From DATATEKNIK, no 14 1996, page 67

The 36-bit machines are attacking

Is this really the moment to build a new, advanced multi-user machine today? Especially one that is founded on a stone dead engineering with the word length of 36 bits? That is anyway what a bunch of enthusiasts in the US are doing, and they plan to make money on the business.

The starting point for XKL, as the company is called, is Digital's mainframe DEC-20, which was cancelled in 1982. Many of those who used it then still think it was the most userfriendly computer built, and one of the most convenient to program.

XKL was founded in 1992 by Len Bosack, one of those who founded the computer communication company Cisco almost ten years earlier. He sold his part of the company in 1991, because he felt the company had grown too large, and ended up with a surplus of money.

- But I could not sit and only look at the Mediterranean, so I had to find something new to do. My new project was XKL, says Len Bosack.

Financing was no problem after having sold Cisco. But where to find the buyers?

- What we did when we started Cisco was to build a decently efficient router to a reasonable price. We found a small niche in computer communications. Now I wanted to do the same trick with a new computer design, says Len Bosack.

- It was obvious that computers have become faster, and communication devices better, but there is one exception: most computers still have disks which are a 100 times slower than the RP07 that was used in a DEC-20.

So there should, according to the reasoning at XKL, be a potential for a computer that to a reasonable cost gives a high I/O-capacity. Especially as I/O-intense applications like video on demand will increase in popularity. And the decision was to build such a computer based on the old 36-bit architecture from Digital.

At the beginning of June 1996 the development work was completed and XKL could announce its computer under the name Toad-1. The operating systems offered are TOPS-20 (the operating system for DEC-20) and a slightly reduced version of TOPS-10. The operating system is in addition Posix-compatible, and many unix programs can be run without changes in the source code.

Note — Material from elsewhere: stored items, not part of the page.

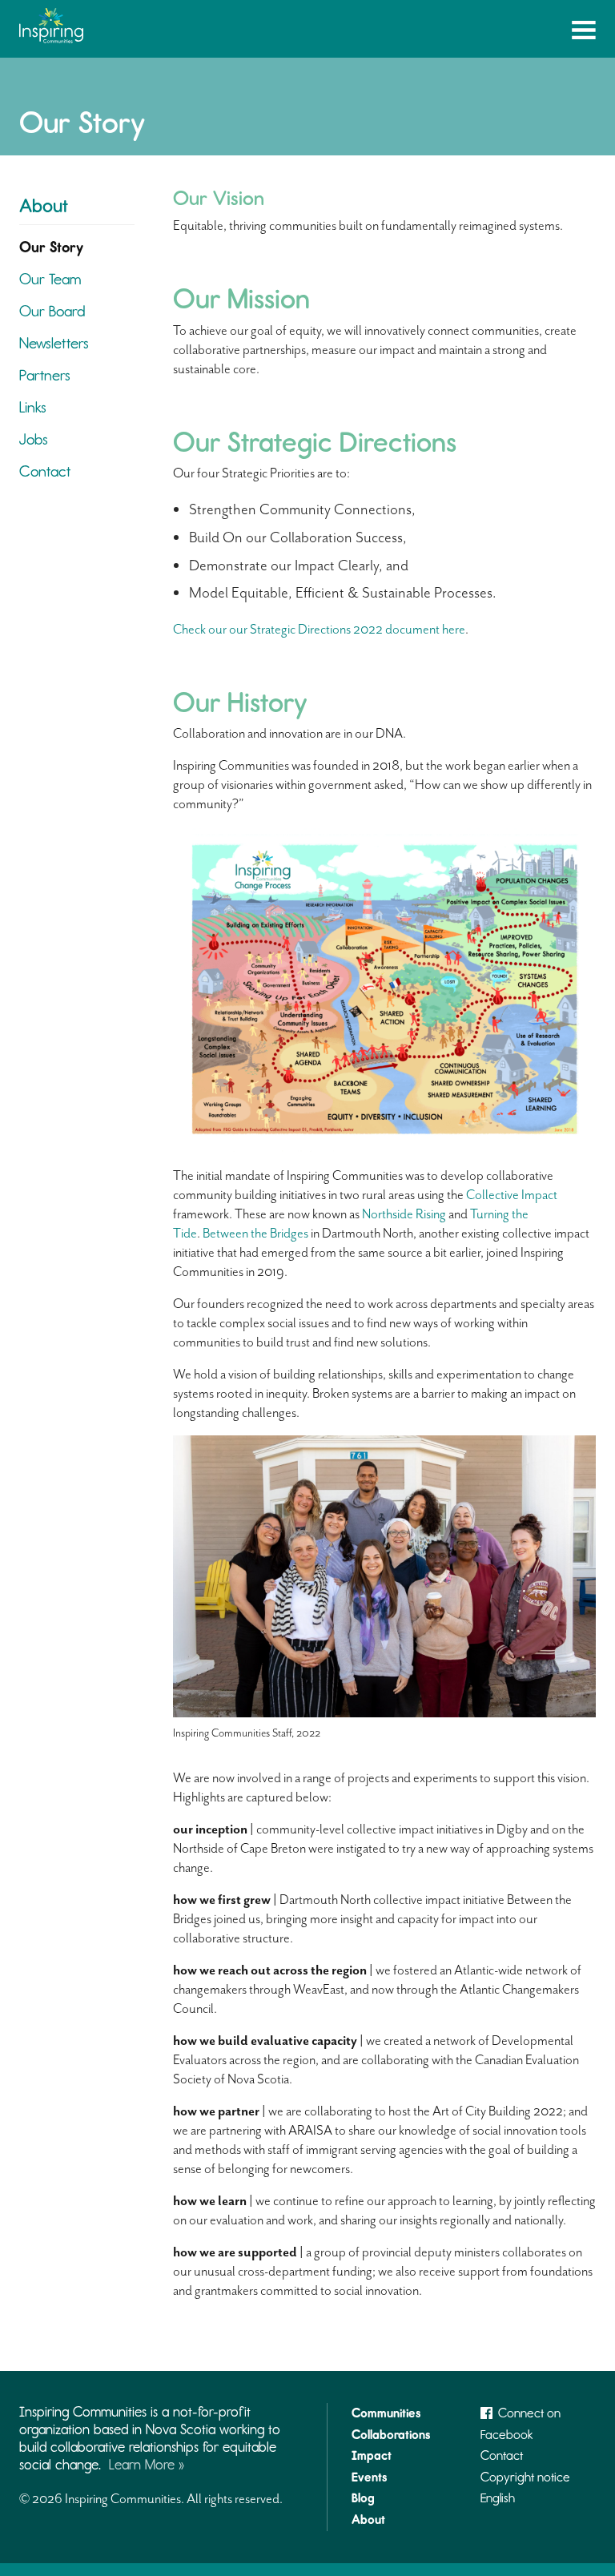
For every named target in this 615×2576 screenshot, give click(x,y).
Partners (44, 375)
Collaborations (391, 2434)
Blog (363, 2498)
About (43, 205)
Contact (44, 471)
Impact (372, 2455)
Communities (386, 2413)
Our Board (52, 311)
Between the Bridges (255, 1233)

- We knew that TOPS-20 was reasonably efficient. We also knew that there was a market for new TOPS-10/20 machines, as replacement for the old Digital ones. There is a number of such machines in service today, and they cost enormous money in power, service, space and cooling.

- But when we talked to Digital about buying the rights to TOPS-20 there was very few people who wanted to remember that they had sold those machines, tells Len Bosack.

The purchase price of a Toad-1 is about the same as cooling and power for running a DEC-20 during a year. Also important for the prospective buyers are that their staff knows the existing software, which can be used directly in the replacement computer. If the operating system and software has to be changed, the staff needs education, and the new system has to be run in parallell to the old one for a while. That costs time and money.

Compuserve in USA is one of the big potential customers, as their computers to a large extent are 36-bit machines. But XKL is also aiming at another possible market, which may well become larger than the market for replacing old machines. Toad-1 can be used as a file server for video on demand and other I/O-intense applications, and according to Len Bosack for a rather low total price for the capacity you get.

Besides the operating system XKL has ported various useful unix programmes, for example the text editor Gnu Emacs and the development tool make to the Toad. Also the X-client is included, which means you can log into the computer from your X-terminal or workstation. And more will come, says Richard Alderson, which is one of the developers at XKL.

- We will support Digitals networking protocol DECnet and it will be possible to use several processors. And a compiler for Fortran-77 is possible, it depends on what the customers want. We have however no plans for building clusters.

There is at the moment no swedish representative for XKL. But it can anyway be of interest for swedes to know that the operating system handles eight-bit characters; in fact it mostly uses nine-bit characters internally.


Jan Lien is a freelance writer with a large interest for old Digital computers.

XKL is located in Redmond, Washington. Phone +1 - 206 869 9050, fax 206 861 7863.

Joe Smith's private collection, SC Group (ex System Concepts),

Picture text:

- Computers have become faster and communication possibilities better, but there is still an exception: most computers still have discs which are a 100 times slower than RP07 which was used in the DEC-20, says Len Bosack, the old Cisco founder who is now building 36-bit computers after Digital's DEC-20.

[ Grey Box with picture ]

What does a TOAD-1 from XKL give?

The Toad-1 is an unbalanced computer, with far greater I/O-capacity than processor power. The basic configuration consists of a processor, one SCSI-2 card with four buses which can each connect 15 units, and an Ethernet card with four ports. But up to three more I/O-cards can be attached, and still run with one processor.

The backplane has a capacity of 250 Mbyte per second, and according to the manufacturer the machine will sustain full Ethernet speed at 16 connections with full throughput.

In the basic configuration 4 GB disc and 16 MWord (36-bit words, about 72 MB) memory is included. The price is around $100,000.

Service will be exchange of cards, which are later repaired at XKL. Toad-1 is built only with standard components.